スカルライダーたちとの戦いを終えて、光輝は家に帰ってきた。
「ただいま・・」
「もう、遅いじゃないのよ、光輝・・正義の味方もいいけど、心配してるこっちの身にもなってよね・・」
声をかけた光輝に、顔を見せたくるみが不満げに言いかける。
「ゴメン、くるみちゃん・・でもこれで、もうスカルライダーたちの脅威は去ったから・・・」
「ハァ・・・もういいわよ・・光輝が正義の味方なのは、今の始まったことじゃないし・・」
謝る光輝にくるみが呆れて肩を落とす。
「それより早くこっちに来なさい。ヒカルちゃん、腕によりをかけて料理作って、待ってるんだから・・」
「ヒカルちゃんが・・・!」
くるみの言葉を聞いて、光輝が喜びを見せる。彼がリビングに向かうと、ヒカルがテーブルに豪勢な料理を並べていた。
「おかえりなさい、光輝さん・・丁度できたところです・・」
ヒカルが光輝に笑顔を見せてきた。
「ありがとう、ヒカルちゃん・・あまり遅くならなくてよかった・・・」
「おなかがすいては何とかといいますからね・・冷めないうちに食べてくださいね・・」
笑みをこぼす光輝に、ヒカルが笑顔を見せて言いかける。その言葉に甘えて、光輝がテーブル席に着く。
「おいしい・・おいしいよ、ヒカルちゃん♪」
「そうですか・・嬉しいです、光輝さんのお口にあって・・」
笑顔を見せる光輝に、ヒカルも微笑んで喜ぶ。
「それじゃきちんと残さず食べないとねぇ・・頑張ってね、男の子♪」
そこへくるみが口を挟み、光輝が肩を落とす。するとヒカルとくるみが笑みをこぼし、光輝も苦笑いを見せた。

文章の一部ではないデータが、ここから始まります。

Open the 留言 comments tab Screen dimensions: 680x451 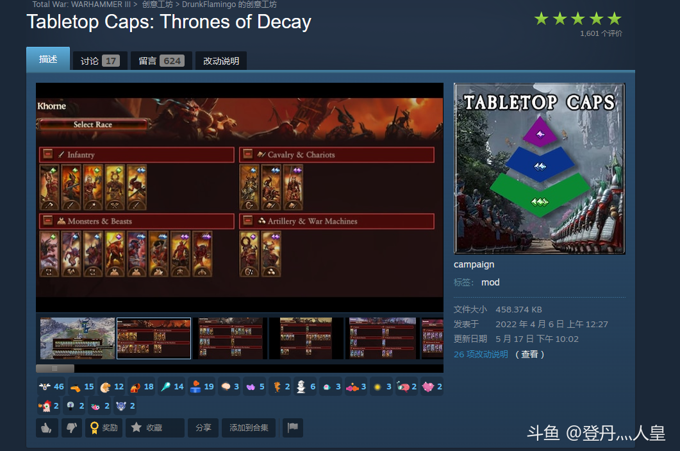pos(160,60)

こうした笑顔や幸せを守るために、これからも戦い続ける。誓いを新たにして、光輝はこれからの戦いに備えるのだった。
光輝たちへの逆襲とクリスタルユニットの強奪を、幸介は虎視眈々と狙っていた。
(このままでは済まさないぞ、お前たち・・最後に全てを制するのはこの私だ・・・)
強い野心を胸に宿して、幸介は歩き出す。彼の猛威が、光輝たちに再び忍び寄ろうとしていた。